# SUPPLIED DATA
——————————
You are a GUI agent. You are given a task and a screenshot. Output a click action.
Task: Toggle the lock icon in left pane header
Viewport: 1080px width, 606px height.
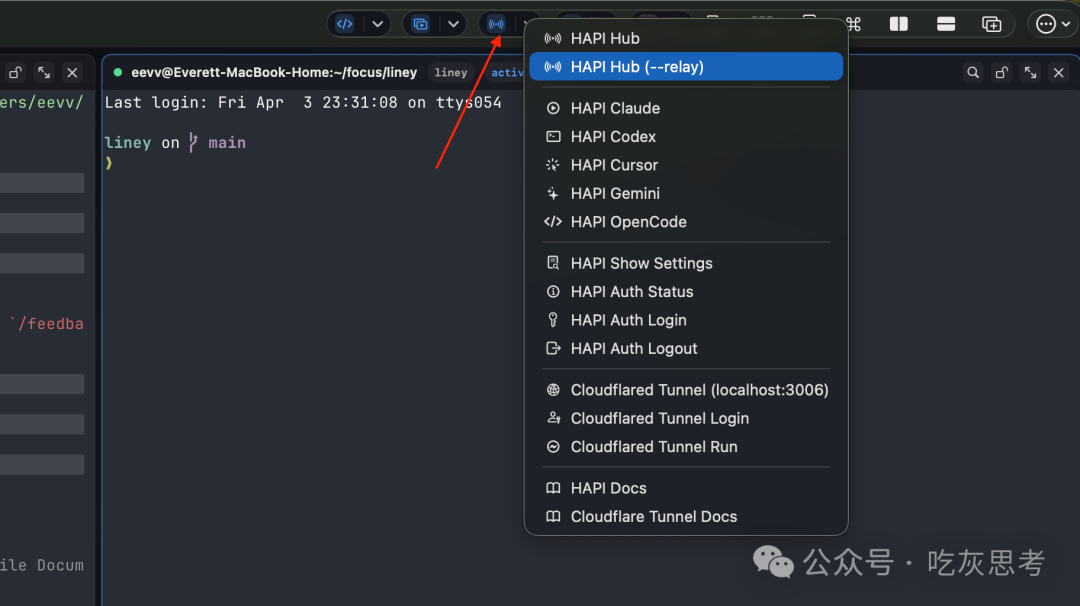(15, 72)
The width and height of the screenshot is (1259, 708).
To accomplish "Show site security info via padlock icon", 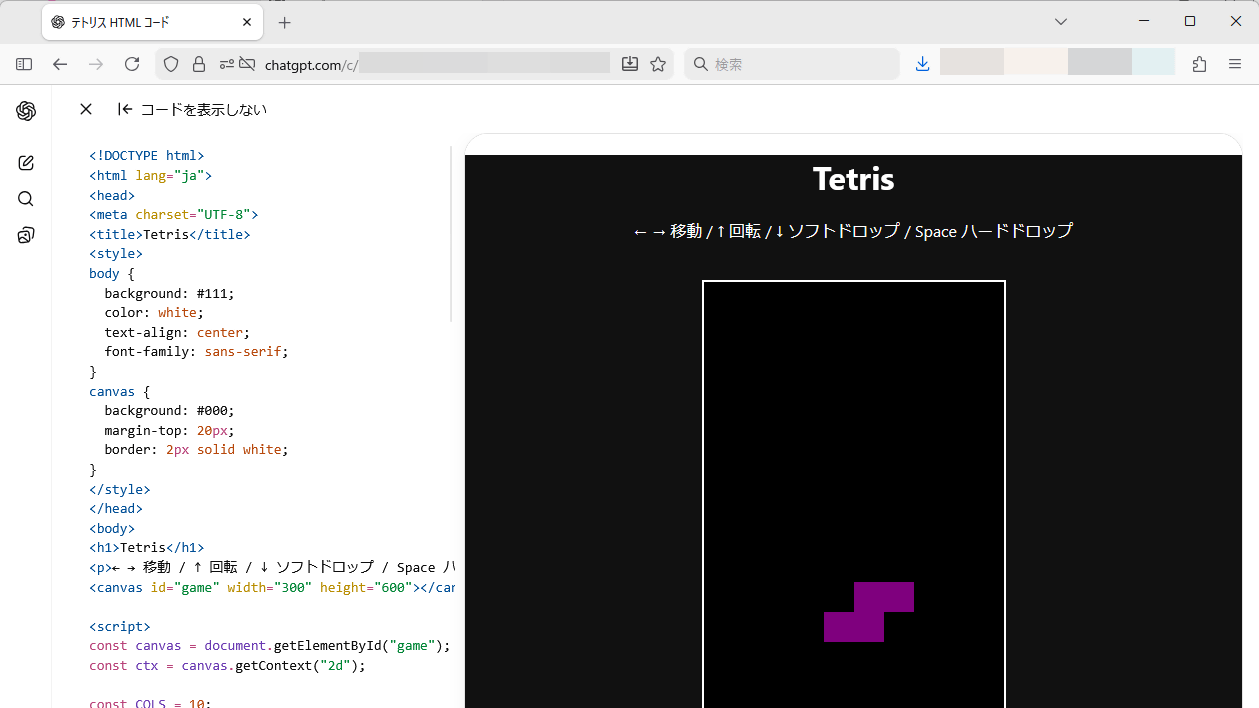I will pos(199,64).
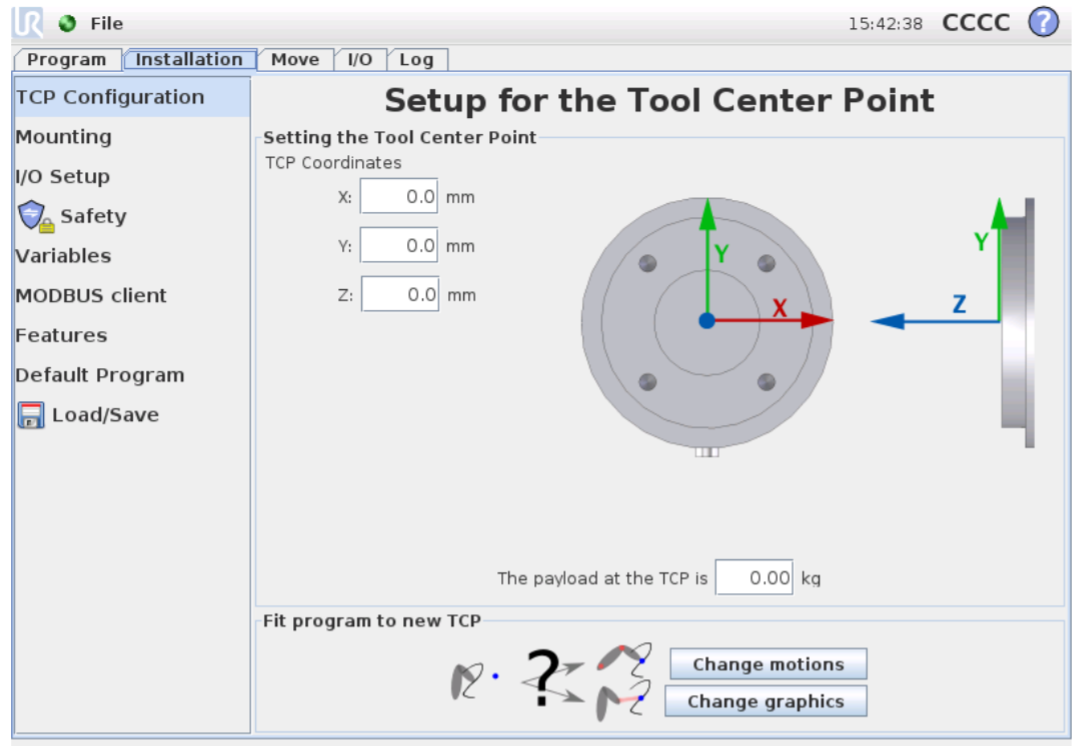This screenshot has width=1084, height=746.
Task: Click the blue help question mark icon
Action: pyautogui.click(x=1043, y=22)
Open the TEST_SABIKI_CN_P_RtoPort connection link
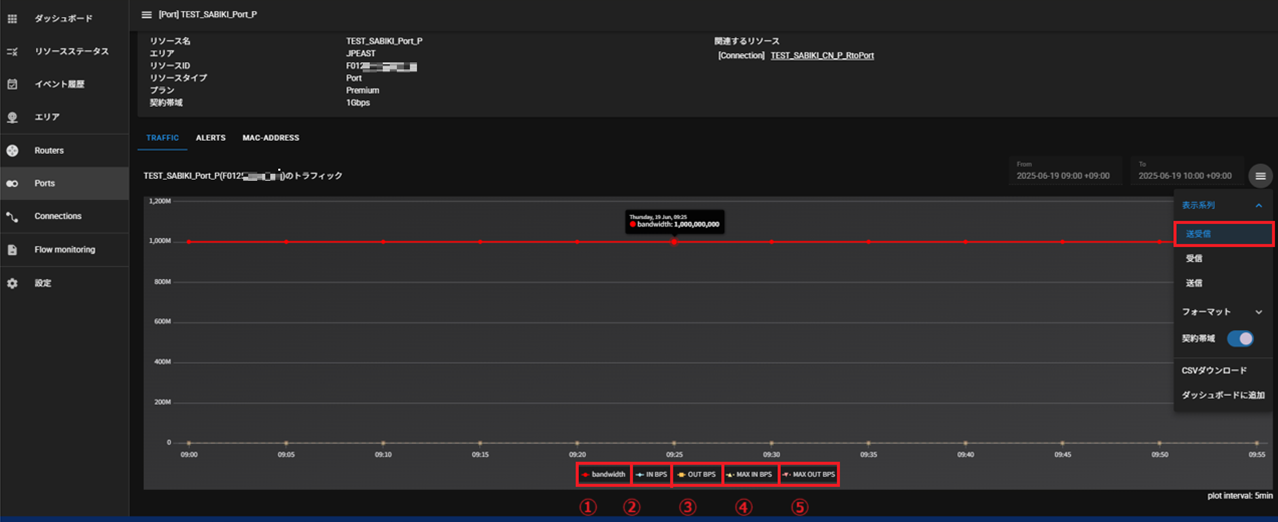The width and height of the screenshot is (1278, 522). [822, 56]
——————————
# GIVEN REQUEST
Repeat the lines starting at the one that contains "Open the TEST_SABIKI_CN_P_RtoPort" and ending with the last line, leaving the pictures out.

# IN RESPONSE
Open the TEST_SABIKI_CN_P_RtoPort connection link
The width and height of the screenshot is (1278, 522). [822, 56]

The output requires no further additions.